PIB et transition écologique sont-ils compatibles  ?

CNRS le journal Economie, Gestion

Alpha et Oméga des politiques économiques depuis l’après-guerre, le PIB permet-il de répondre aux objectifs de la transition écologique  ? Pour certains économistes, cet indicateur strictement monétaire ne prendrait pas en compte les «  irréversibilités  » que sont les dommages à l’environnement.

Retrouvez cet article de CNRS le Journal, dans lequel Florence Jany-Catrice du Centre Lillois d'études et de recherches sociologiques et économiques1  qui rappelle notamment que « Le PIB n’est pas un totem intangible  ».

  • 1CLERSE - UMR8019 (CNRS, Université de Lille)

Difficile d’imaginer nos économies contemporaines sans leur boussole : le Produit intérieur brut (PIB) et sa fameuse croissance, scrutée année après année par les gouvernements de la planète entière. De plus en plus de voix s’élèvent cependant pour questionner la pertinence de cet indicateur face aux défis de la transition environnementale : le PIB, qui a accompagné les Trente Glorieuses et une croissance basée essentiellement sur les énergies fossiles, peut-il aujourd’hui permettre de lutter contre les émissions de gaz à effet de serre et l’érosion de la biodiversité ? Faut-il l’améliorer, le compléter, voire le remplacer par des indicateurs plus efficaces ?

# Bloc de données
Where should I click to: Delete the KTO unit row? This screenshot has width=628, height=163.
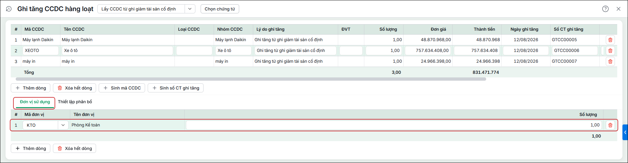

# Consignes
(1) Recopiez en entier chaque phrase interrogative de l'extrait sur le PIB, titre compris.
(2) Reproduisez à l'identique le passage de l'extrait sur le PIB qui commence par les mots « PIB et transition » et se termine par « Université de Lille) ».
Le matériel placé plus haut n'a aucun lien avec l'extrait sur le PIB.

# Corrigé complet
(1)
- PIB et transition écologique sont-ils compatibles ?
- Alpha et Oméga des politiques économiques depuis l’après-guerre, le PIB permet-il de répondre aux objectifs de la transition écologique ?
- De plus en plus de voix s’élèvent cependant pour questionner la pertinence de cet indicateur face aux défis de la transition environnementale : le PIB, qui a accompagné les Trente Glorieuses et une croissance basée essentiellement sur les énergies fossiles, peut-il aujourd’hui permettre de lutter contre les émissions de gaz à effet de serre et l’érosion de la biodiversité ?
- Faut-il l’améliorer, le compléter, voire le remplacer par des indicateurs plus efficaces ?

(2)
PIB et transition écologique sont-ils compatibles  ?

CNRS le journal Economie, Gestion

Alpha et Oméga des politiques économiques depuis l’après-guerre, le PIB permet-il de répondre aux objectifs de la transition écologique  ? Pour certains économistes, cet indicateur strictement monétaire ne prendrait pas en compte les «  irréversibilités  » que sont les dommages à l’environnement.

Retrouvez cet article de CNRS le Journal, dans lequel Florence Jany-Catrice du Centre Lillois d'études et de recherches sociologiques et économiques1  qui rappelle notamment que « Le PIB n’est pas un totem intangible  ».

  • 1CLERSE - UMR8019 (CNRS, Université de Lille)